Page extract:
----
Does coffee cause cancer? Scientists still unsure, WHO reports

An extensive evaluation of coffee's cancer-causing risk, that resulted in a reclassification, but did not prove the beloved beverage's safety, was released by the World Health Organization (WHO) Wednesday.

"Overall coffee drinking was evaluated as unclassifiable as to its carcinogenicity to humans," the report said.

Some studies showed coffee had no effect on pancreatic, breast and prostate cancers; however, for 20 other cancers, the evidence was inconclusive.

The experts also looked at mate and very hot beverages overall.

The 23 scientists who made up the International Agency for Research on Cancer (IARC), the WHO's cancer agency, looked at over 1,000 human and animal studies.

Many studies looked at research participants' coffee drinking habits over a number of years and whether they developed cancer. The majority of the studies did not distinguish between different ways of preparing or different kinds of coffee.
----
What to work on:
a - From the article on coffee and cancer, write out the passage starting at "Does coffee cause" and ending at "evidence was inconclusive.".
b - In the article on coffee and cancer, how many scientists made up the International Agency for Research on Cancer group that reviewed the studies?
c - Carry on with the article on coffee and cancer from its last sentence.
----
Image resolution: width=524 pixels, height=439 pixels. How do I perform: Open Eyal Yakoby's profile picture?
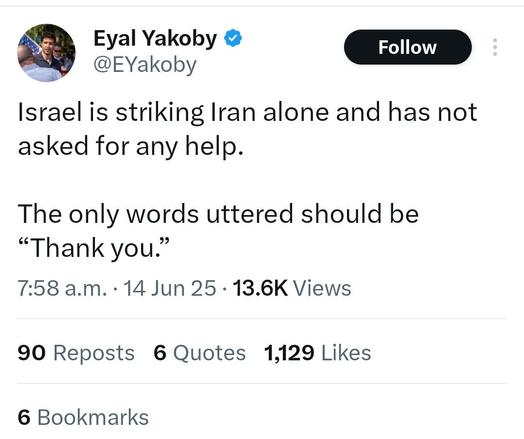pos(46,52)
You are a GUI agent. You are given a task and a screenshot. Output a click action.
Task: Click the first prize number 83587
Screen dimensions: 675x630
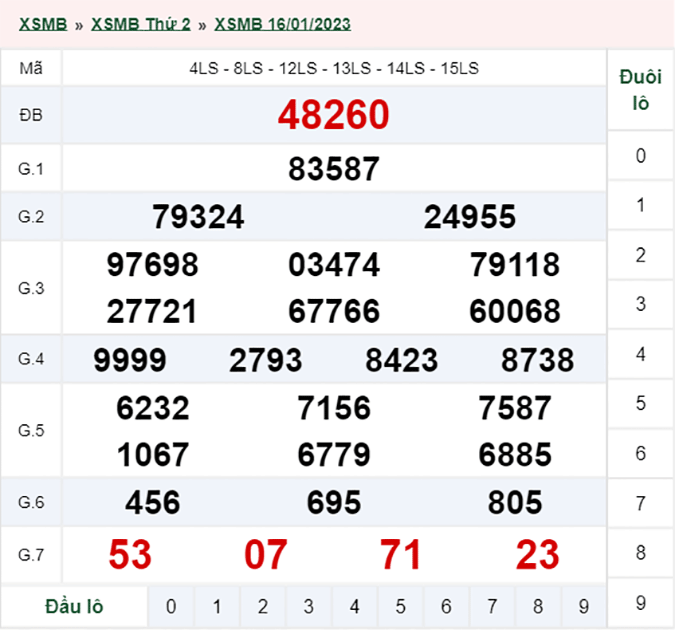click(333, 168)
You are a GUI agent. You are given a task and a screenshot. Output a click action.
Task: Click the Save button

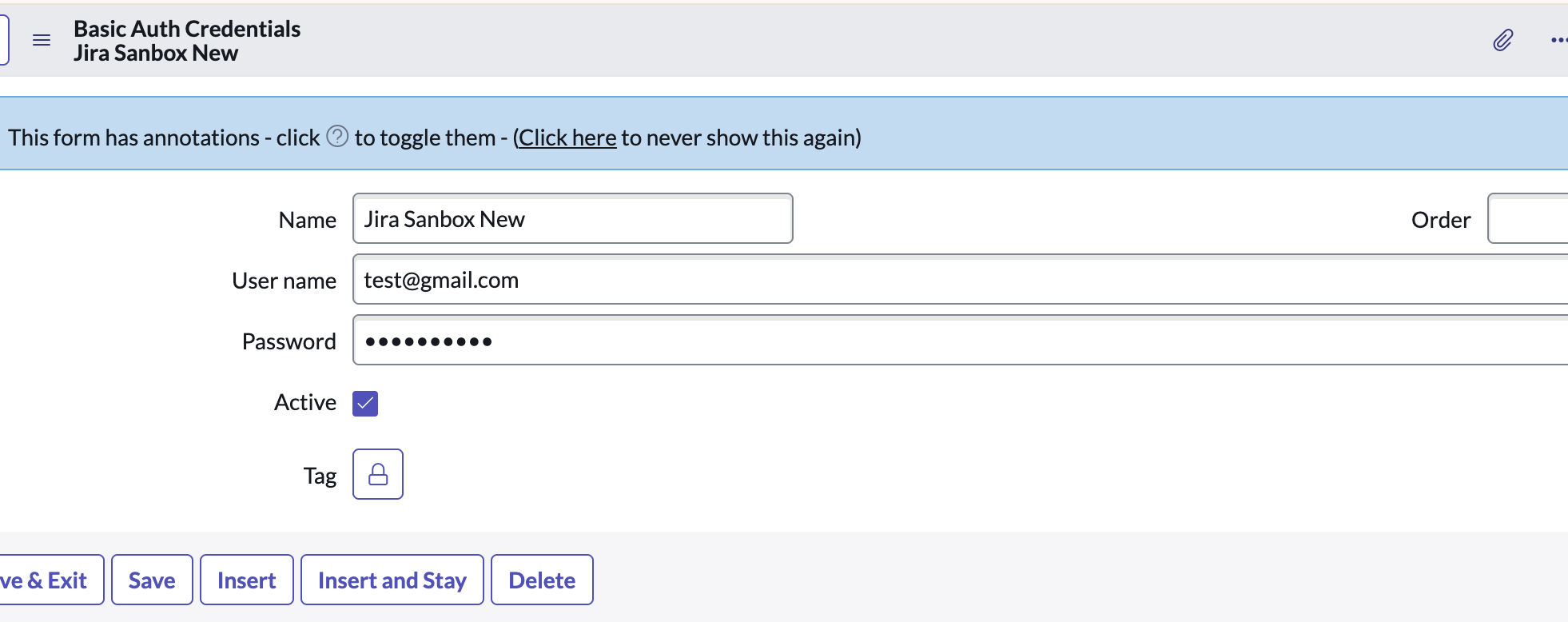pyautogui.click(x=152, y=580)
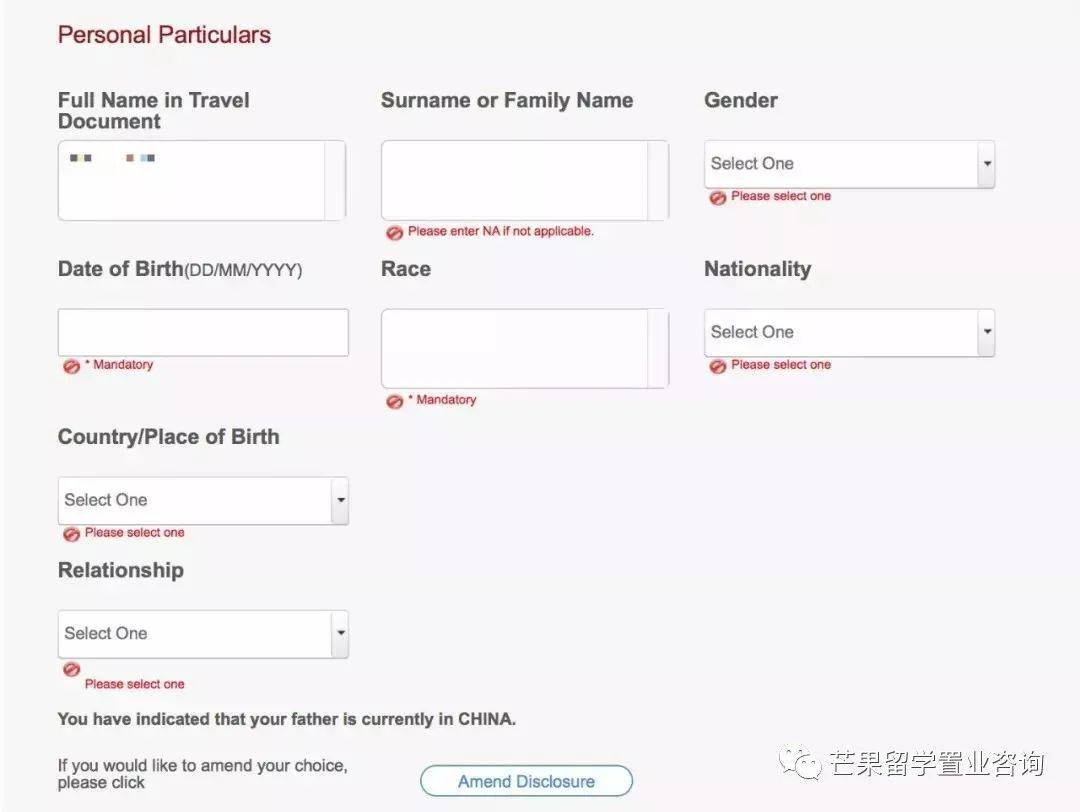Click error icon beneath Gender dropdown
The width and height of the screenshot is (1080, 812).
click(x=717, y=198)
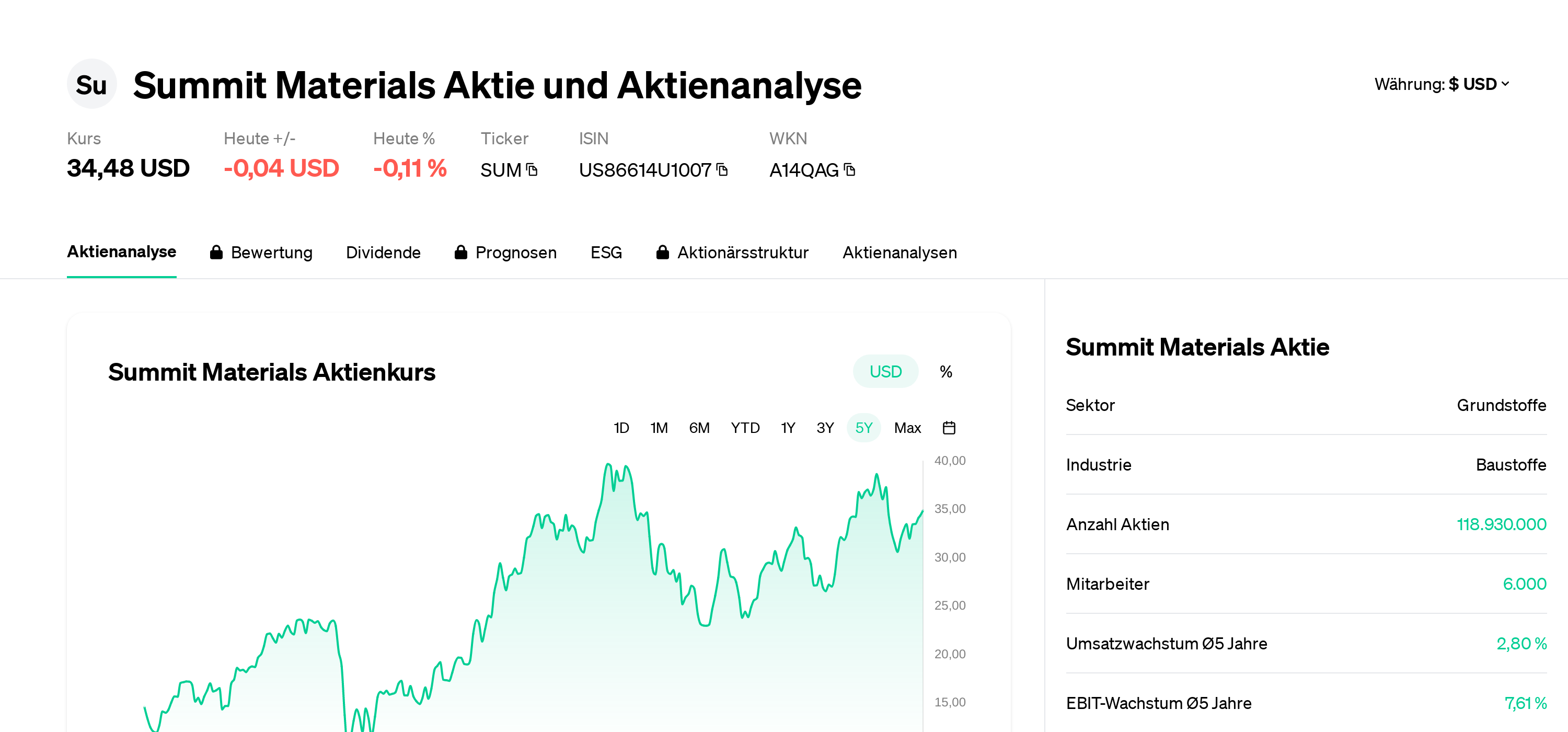1568x732 pixels.
Task: Select the Max time range option
Action: [907, 428]
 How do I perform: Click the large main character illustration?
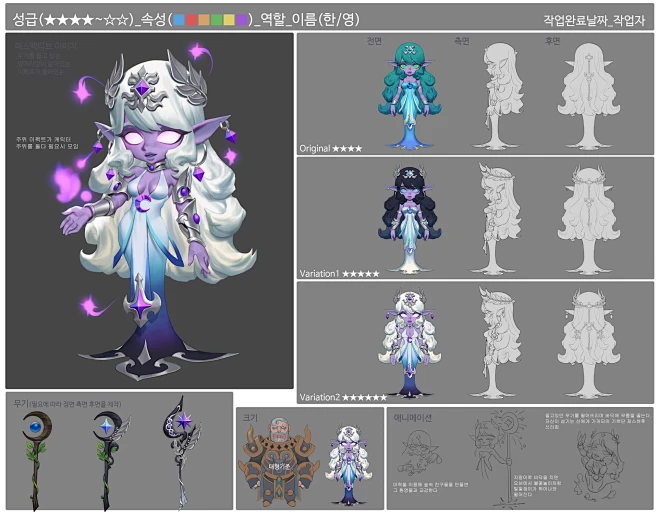pos(160,210)
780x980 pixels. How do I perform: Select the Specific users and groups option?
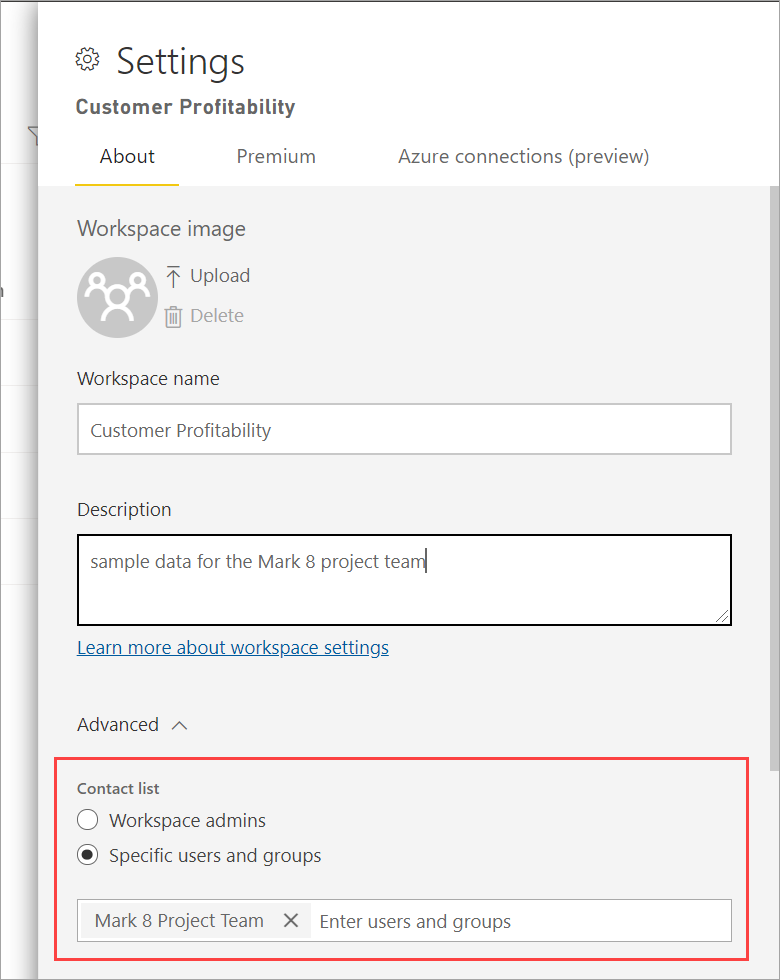[88, 855]
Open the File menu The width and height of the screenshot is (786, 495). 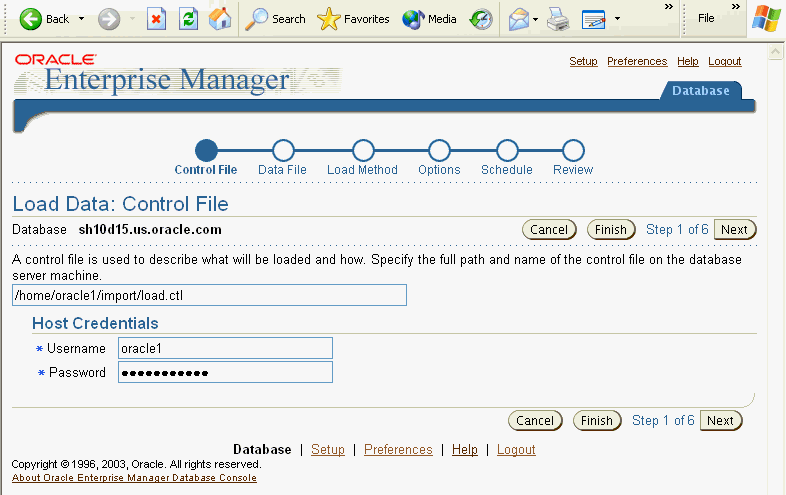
----
Responses by task:
a -
Does coffee cause cancer? Scientists still unsure, WHO reports

An extensive evaluation of coffee's cancer-causing risk, that resulted in a reclassification, but did not prove the beloved beverage's safety, was released by the World Health Organization (WHO) Wednesday.

"Overall coffee drinking was evaluated as unclassifiable as to its carcinogenicity to humans," the report said.

Some studies showed coffee had no effect on pancreatic, breast and prostate cancers; however, for 20 other cancers, the evidence was inconclusive.

b - 23

c -
Although data for coffee remained inconclusive, experts did find that "drinking very hot beverages probably causes cancer of the oesophagus in humans."

Worldwide oesophageal cancer is the eighth most common cause of cancer.

"It is the temperature, rather than the drinks themselves, that appears to be responsible." said IARC Director Christopher Wild. Very hot beverages are defined as 65 degrees celsius or hotter.

A summary of the evaluations, which includes carcinogenicity classifications, was published in the Lacet Oncology.